→ **WORK INSTRUCTIONS**
Print nothing except the line holding "Copy link to this form icon" and the lines that come after it in the material below, and leave the pictures out.

→ **INPUT DATA**
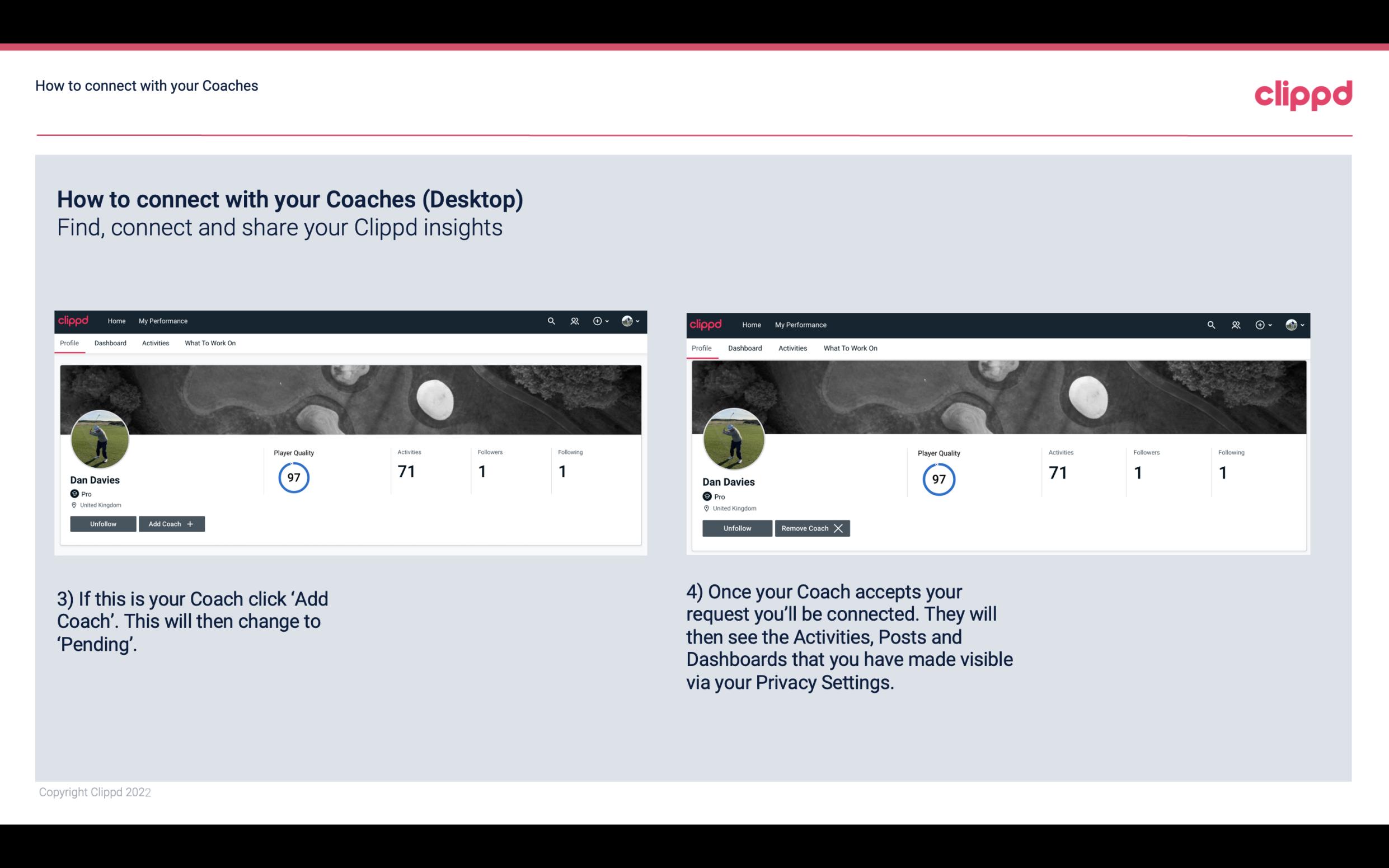Click the 'Unfollow' button on left profile
Viewport: 1389px width, 868px height.
pyautogui.click(x=103, y=523)
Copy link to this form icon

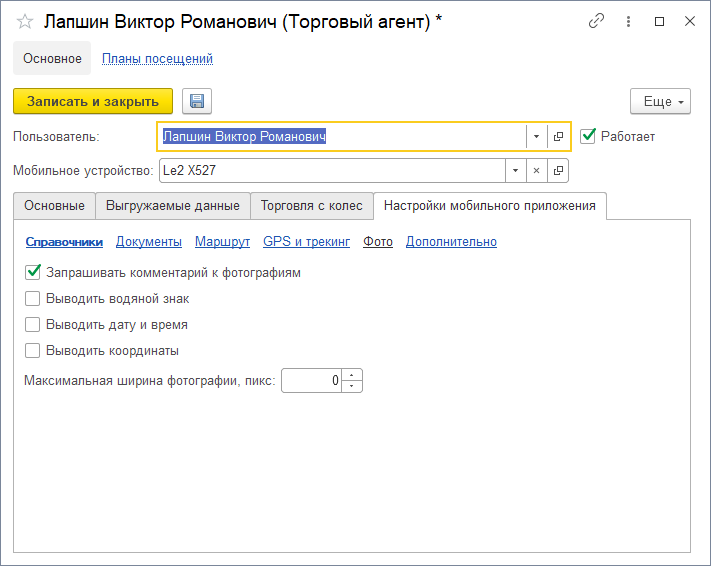click(x=597, y=21)
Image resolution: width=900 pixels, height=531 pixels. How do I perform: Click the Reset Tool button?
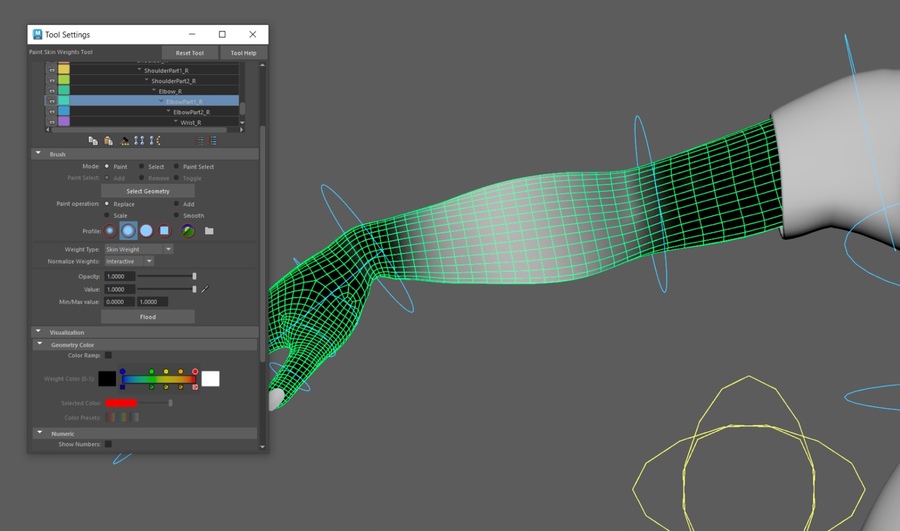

→ **RESPONSE BOX**
Copy link to this form icon

click(x=597, y=21)
Image resolution: width=900 pixels, height=531 pixels. How do I perform: Click the Reset Tool button?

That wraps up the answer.